Stability of casein micelles cross-linked with genipin: a physico-chemical study as a function of pH.

Casein micelles (CMs) are natural supramolecular aggregates present in milk. They are formed by the highly phosphorylated casein molecules, called αS1- αS2- β and ƙ- caseins [1]. Although CMs are quite stable against heat, their structure is highly sensitive to the ionic environment, especially acid pH. A possibility to stabilize CMs facing changes in the chemical environment is reticulation. Silva et al. [2] have stabilized CMs by using genipin (GP), a natural cross-linker extracted from Gardenia jasminoides [3]. The authors showed that the reaction was intramicellar, with formation of covalent bonds between GP and lysil - arginyl residues of CMs. In this context, the objective of the present work is to study the behavior of CMs cross-linked by GP as a function of pH under different stress conditions. Suspension of purified CMs (25 g∙L-1) was mixed with 10 mM of GP solution. Reaction between CMs and GP was carried out at 50°C for 24h followed by 4°C for 26h [2]. A control sample was prepared in the same conditions [2]. The samples were then aliquoted and acidified at different pH values from 7.0 to 2.0 with an interval of 0.5 pH unit at 4°C to prevent precipitation. After that, the temperature was slowly raised to 25°C and the samples were kept under stirring for 2 h.

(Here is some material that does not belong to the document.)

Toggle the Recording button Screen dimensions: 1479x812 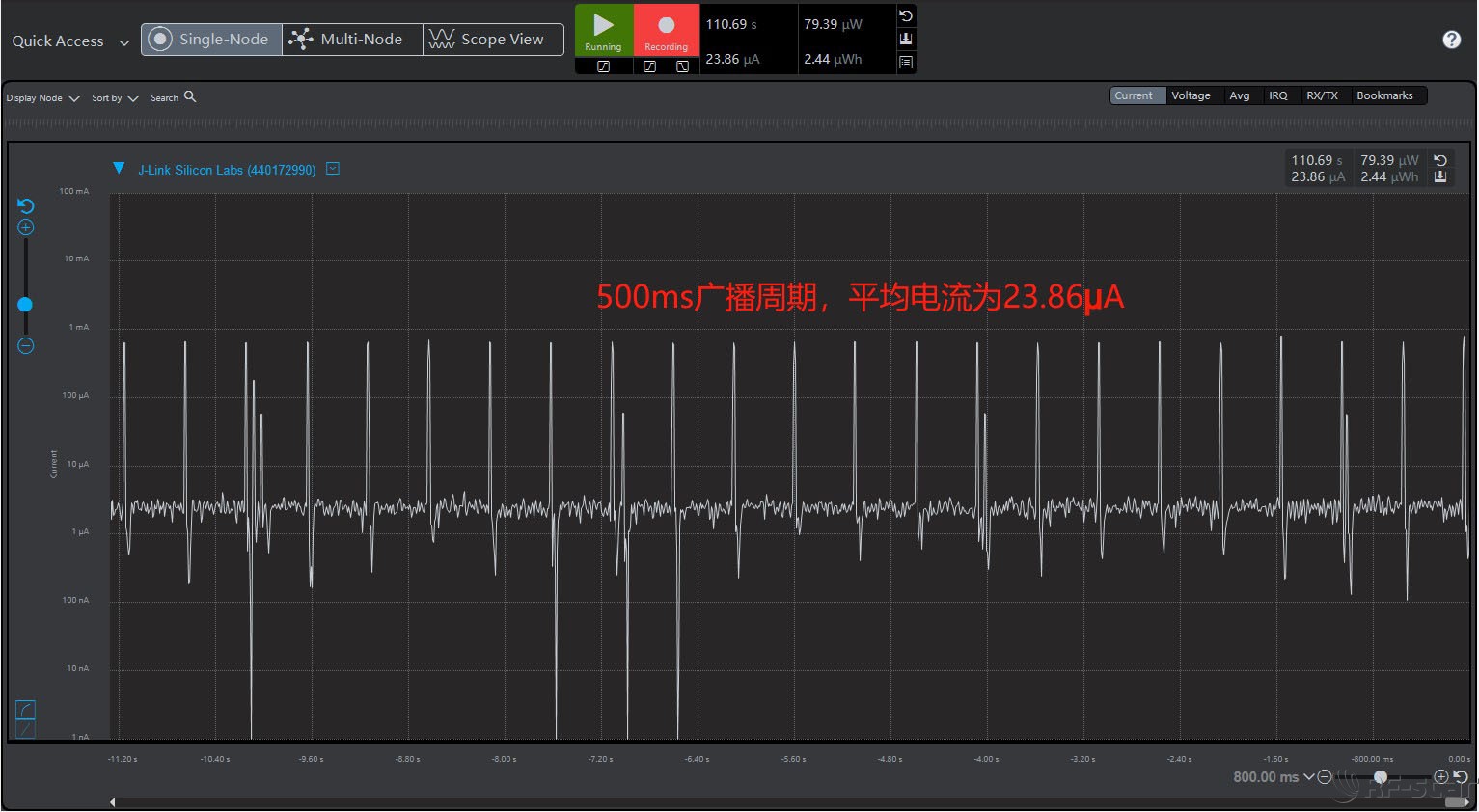coord(666,30)
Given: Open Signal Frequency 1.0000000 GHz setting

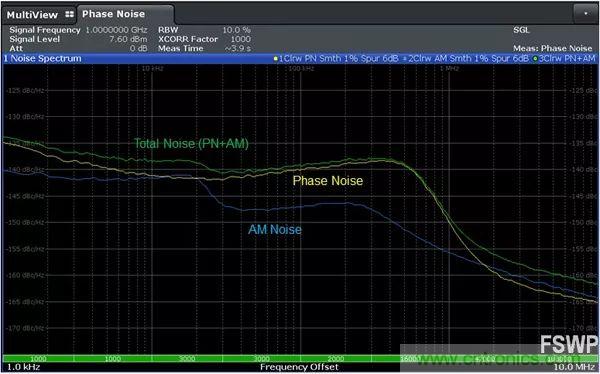Looking at the screenshot, I should (x=78, y=30).
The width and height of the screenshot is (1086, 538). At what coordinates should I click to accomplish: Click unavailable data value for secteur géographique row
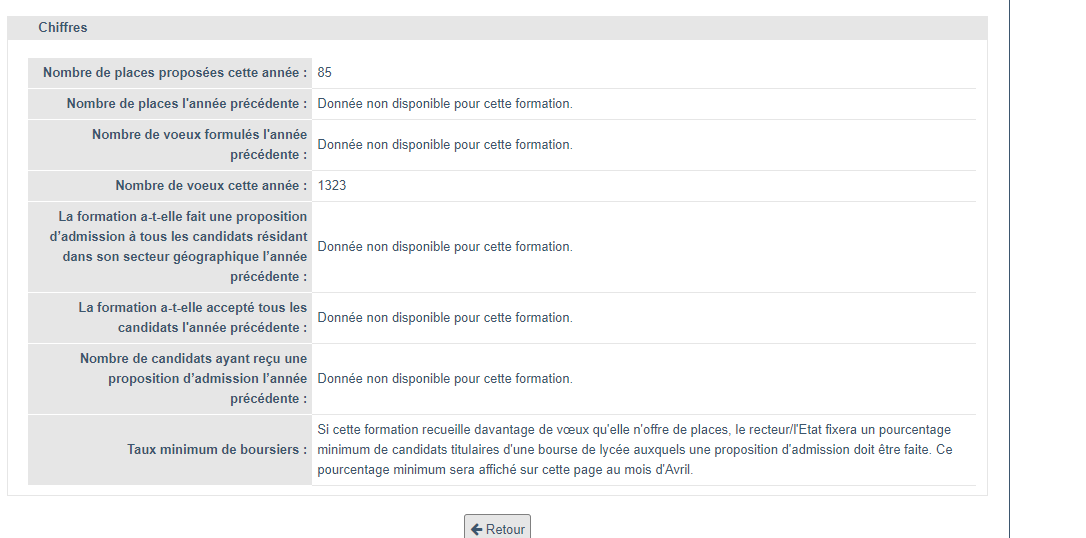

For each pH value, the charge ζ (Z-potential) and size of the particles were determined by dynamic light scattering. Heat coagulation time (HTC) at 140°C and ethanol stability (% ethanol v/v) were determined as a function of pH. CMs (control sample) precipitated below pH 5.5. CMs-GP precipitated from pH 3.5 to 4.5, whereas no precipitation was observed for the other pH values. Isoelectric point of CMs-GP was determined at pH 3.6, against 4.5 for CMs, by intersection of Z-potential curve on ordinate-axe. Highest stability was observed at pH 2, where visible coagulation of CMs-GP was observed only at 800 seconds at 140°C, against 40 seconds at pH 7 for CMs, or 87.5% (v/v) of ethanol against 50% (v/v) at pH 7 for CMs. We assume that GP increased stability of CMs against disruption by stabilization of polyelectrolyte brush of ƙ-casein. In order to confirm this hypothesis, we follow the action of chymosin on ƙ-casein of CMs and CMs-GP at neutral pH. Results showed gelification of CMs (control sample) at t=10 min, whereas no gelification was observed for CMs-GP after t=25 min of chymosin action. The potential use of CMs-GP as adaptable nanocarrier is proposed in this study.